Jon smiled grimly. "They are more than men," he replied. "They are the old powers. I called on what men have forgotten. They are here to protect the Riverlands."
The Blackfish's gaze swept over Amergin and the other Green Men now standing around Harrenhal. Some shifted, leaves and branches moving almost imperceptibly, blending with the weirwoods that still clung stubbornly to the castle grounds. The Blackfish's eyes widened slightly, a mix of awe and suspicion.
Jon extended a hand. "They fight for balance. And for the North. And for Harrenhal. But mostly… for life itself."
Brynden clasped Jon's hand, a rare smile breaking across his face. "Then we are in their debt, Lord Snow. I thought Harrenhal doomed. Yet here it stands, stronger than ever."
Jon's gaze drifted across the courtyard, where the smallfolk cheered, and the Green Men melted back into the shadows of the woods, ready to move at a whisper's call. Harrenhal had survived. Jaime Lannister had been shattered. And the Riverlands, at least for now, had breathed free.
Amergin turned to Jon, bowing slightly. "You called, and we answered. But remember there is a price. The Order leader wishes for you to return to the Old Way, to adhere to the true practices of our religion."
Jon was silent, he knew what that men; blood sacrifices to Weirwood trees, fertility rituals, offerings, ancestor veneration, communion, and more.

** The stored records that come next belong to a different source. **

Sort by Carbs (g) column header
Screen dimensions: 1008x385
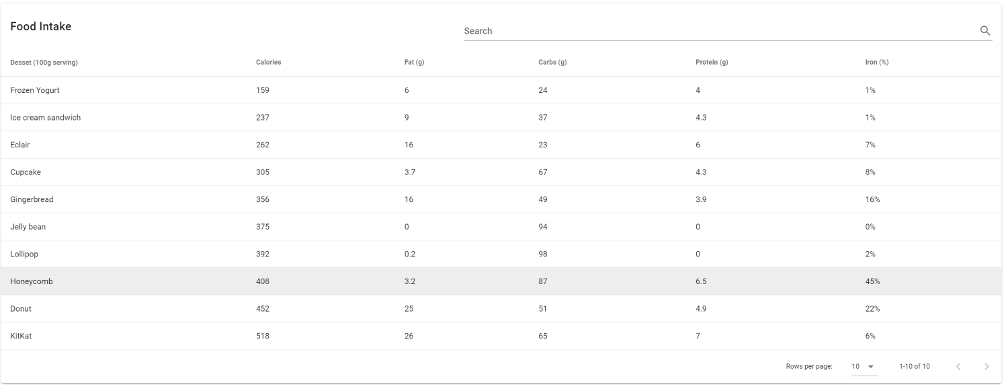pos(552,63)
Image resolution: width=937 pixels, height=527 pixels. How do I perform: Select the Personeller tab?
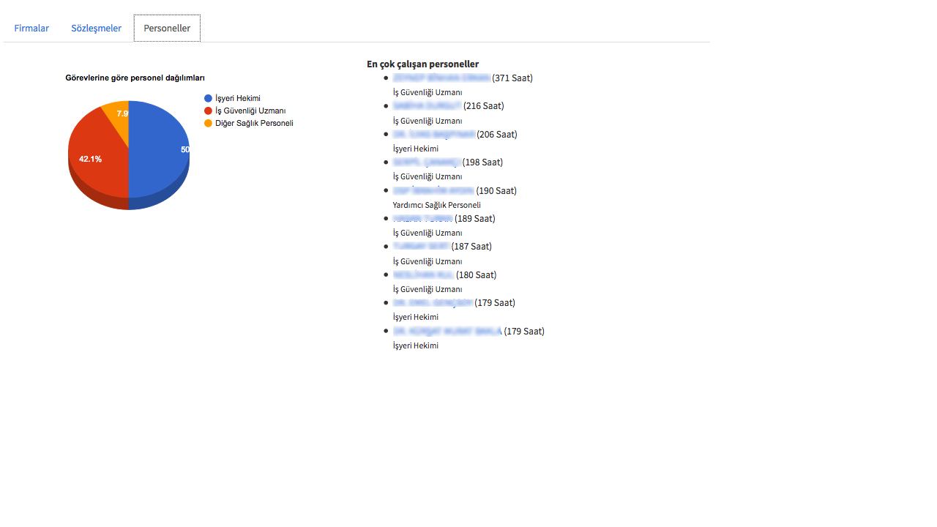(x=167, y=29)
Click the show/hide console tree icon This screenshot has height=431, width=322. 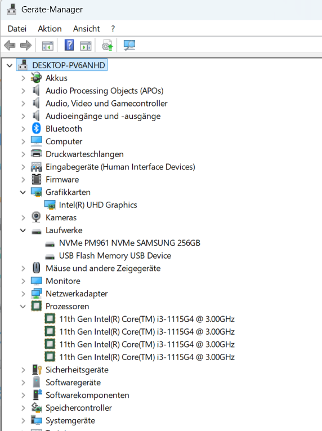point(47,46)
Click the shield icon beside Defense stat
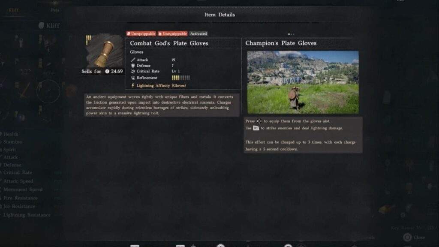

Amergin seemed to see the look on his face and spoke, "The Old Way is true devotion to the land, the forests, the rivers, and the stones. The Weirwoods are our temples, their faces witnesses to every act. We honor the cycles of life and death, of growth and decay. Magic flows only through reverence."
Jon nodded, feeling the weight settle across his shoulders. A deal was a deal. He did not know how he was going to get his brother to accept this. There was a reason why they forsake this. It made them seem like savages. So to get better accepted by the broader continent, they had to set aside those old practices long before Aegon came to these shores.
After one to many crusades from zealous Andals you needed to compromise.
Amergin knew he was asking a lot as this risked Holy War so he added to sweeten the deal, "Our Order promises full support if you commit to the Old Ways once more. We have hundreds of Initiates, dozens of Watchers, Wardens and Speakers who wield Green magic, have warging abilities, and commune with Weirwoods to seek blessings from the Old Gods!"
Jon could see already from this battle how great a help the Green Men could be. If he had the full backing of the Order in their fight against the Lannisters then they might win this war. However the Green Men had a steep price.
"Our order masters will come meet you and your brother in Riverrun to discuss more!" Amergin said before he was gone into the mist.